Di Tepian Kaltara-Malaysia, Para Guru Mengajar Sukarela di Luar Jam Kerja
Sejumlah guru di Krayan merelakan waktu di luar jam kerja untuk mengatasi ketertinggalan murid akibat pembelajaran jarak jauh selama pandemi. Di perbatasan Kaltara-Malaysia itu, pengabdian guru bukan jargon belaka.
Oleh
Sucipto
·5 menit baca
KOMPAS/SUCIPTO
Diana Yunus, wali kelas III SDN 006 Krayan meminta siswanya, Niki Kristian (9), untuk menuliskan beberapa huruf, Sabtu (27/11/2021) di kawasan Long Midang, Kecamatan Krayan, Kabupaten Nunukan, Kalimantan Utara. Secara sukarela, wanita 51 tahun itu membagi 10 siswanya menjadi tiga kelompok belajar untuk mendapat materi tambahan di luar jam sekolah. Itu dilakukan agar siswanya menguasai membaca, menulis, dan berhitung dasar.

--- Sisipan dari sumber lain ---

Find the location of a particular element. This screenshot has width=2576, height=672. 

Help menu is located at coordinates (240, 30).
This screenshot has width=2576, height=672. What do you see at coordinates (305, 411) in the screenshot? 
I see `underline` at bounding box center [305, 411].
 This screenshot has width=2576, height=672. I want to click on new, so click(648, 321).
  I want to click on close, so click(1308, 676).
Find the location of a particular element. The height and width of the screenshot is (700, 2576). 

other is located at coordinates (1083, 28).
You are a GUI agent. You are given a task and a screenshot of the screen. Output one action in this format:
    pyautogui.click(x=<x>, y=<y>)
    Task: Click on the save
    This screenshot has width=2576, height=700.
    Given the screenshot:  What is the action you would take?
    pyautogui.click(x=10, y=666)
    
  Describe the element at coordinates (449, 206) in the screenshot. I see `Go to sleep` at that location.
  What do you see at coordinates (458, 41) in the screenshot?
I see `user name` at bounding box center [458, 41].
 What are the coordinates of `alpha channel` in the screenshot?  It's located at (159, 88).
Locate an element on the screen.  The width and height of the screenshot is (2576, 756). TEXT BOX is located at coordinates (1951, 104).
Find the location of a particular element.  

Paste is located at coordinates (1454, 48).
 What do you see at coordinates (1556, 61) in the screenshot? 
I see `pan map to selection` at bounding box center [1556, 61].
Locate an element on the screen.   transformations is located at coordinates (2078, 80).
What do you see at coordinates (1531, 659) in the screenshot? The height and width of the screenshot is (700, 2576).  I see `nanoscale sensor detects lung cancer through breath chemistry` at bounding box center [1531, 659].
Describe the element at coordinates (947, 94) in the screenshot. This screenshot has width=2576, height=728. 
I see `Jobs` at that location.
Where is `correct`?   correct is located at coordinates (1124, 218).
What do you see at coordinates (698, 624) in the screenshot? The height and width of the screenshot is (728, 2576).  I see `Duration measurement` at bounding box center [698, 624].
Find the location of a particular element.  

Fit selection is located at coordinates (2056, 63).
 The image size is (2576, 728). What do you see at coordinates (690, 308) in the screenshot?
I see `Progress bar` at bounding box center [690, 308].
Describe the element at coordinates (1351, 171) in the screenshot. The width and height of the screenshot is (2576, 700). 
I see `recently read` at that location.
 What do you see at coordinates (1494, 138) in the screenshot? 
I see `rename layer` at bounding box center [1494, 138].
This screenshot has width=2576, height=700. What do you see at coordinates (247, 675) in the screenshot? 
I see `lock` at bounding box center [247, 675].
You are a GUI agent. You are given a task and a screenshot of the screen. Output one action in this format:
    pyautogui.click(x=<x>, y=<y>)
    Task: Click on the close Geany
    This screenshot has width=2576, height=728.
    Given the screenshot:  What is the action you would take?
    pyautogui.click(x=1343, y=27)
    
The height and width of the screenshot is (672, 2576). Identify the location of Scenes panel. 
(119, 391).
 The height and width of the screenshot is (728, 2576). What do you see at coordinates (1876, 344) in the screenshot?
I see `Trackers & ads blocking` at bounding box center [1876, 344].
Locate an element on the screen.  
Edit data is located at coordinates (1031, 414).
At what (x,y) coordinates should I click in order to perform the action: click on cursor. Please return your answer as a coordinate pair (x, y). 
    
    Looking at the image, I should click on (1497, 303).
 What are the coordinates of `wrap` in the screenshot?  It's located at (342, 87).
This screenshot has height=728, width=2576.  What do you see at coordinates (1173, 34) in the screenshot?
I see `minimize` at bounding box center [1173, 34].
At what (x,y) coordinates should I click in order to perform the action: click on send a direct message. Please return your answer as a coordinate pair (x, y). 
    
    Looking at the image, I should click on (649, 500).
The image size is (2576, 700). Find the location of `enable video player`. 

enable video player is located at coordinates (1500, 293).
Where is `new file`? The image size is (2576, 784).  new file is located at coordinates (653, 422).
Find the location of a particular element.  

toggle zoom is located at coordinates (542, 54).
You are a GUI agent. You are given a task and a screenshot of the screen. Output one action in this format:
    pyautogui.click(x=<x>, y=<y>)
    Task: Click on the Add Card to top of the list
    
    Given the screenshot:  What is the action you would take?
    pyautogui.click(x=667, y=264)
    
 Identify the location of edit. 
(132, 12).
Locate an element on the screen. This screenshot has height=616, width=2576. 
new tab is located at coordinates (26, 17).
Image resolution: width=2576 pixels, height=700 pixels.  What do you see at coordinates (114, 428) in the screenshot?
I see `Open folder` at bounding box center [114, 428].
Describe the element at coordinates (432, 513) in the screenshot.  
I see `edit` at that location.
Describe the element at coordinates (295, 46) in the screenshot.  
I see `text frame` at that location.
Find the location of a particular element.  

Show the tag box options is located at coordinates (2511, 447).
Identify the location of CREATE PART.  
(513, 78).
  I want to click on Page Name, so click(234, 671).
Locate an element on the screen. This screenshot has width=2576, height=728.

Di ruang kelas berdinding kayu itu, Diana Yunus (51) menghampiri meja Niki Kristian, siswa 9 tahun yang merupakan anak didiknya. Diana mengeja huruf dan meminta siswa kelas III SDN 006 Krayan itu untuk menuliskan beberapa huruf. Niki kemudian menuliskan abjad-abjad yang wali kelasnya itu sebutkan.
Diana kemudian meminta Niki untuk menuliskan namanya di buku tulis. Niki berhasil menuliskan namanya meskipun sedikit berpikir. Niki dan tiga temannya duduk di sisi kanan ruang kelas. Mereka termasuk siswa Diana yang sudah mengenal abjad, tetapi belum lancar menulis dan membaca.
Di deretan meja tengah kelas, ada tiga siswa yang duduk di sana. Mereka sudah bisa mengeja kata, tetapi belum lancar membaca dan menulis. Adapun di pojok kiri kelas terdapat tiga siswa yang sudah mahir menulis, membaca, dan berhitung (calistung) dasar.
Diana melakukan pemisahan seperti ini agar mudah memberi perlakuan kepada siswa sesuai dengan kemampuannya. Selama pandemi Covid-19, para siswa tak berangkat ke sekolah. Karena sebagian besar wilayah Krayan belum tersentuh akses internet, guru memberi rangkuman materi dan sejumlah soal latihan kepada siswa untuk dipelajari di rumah.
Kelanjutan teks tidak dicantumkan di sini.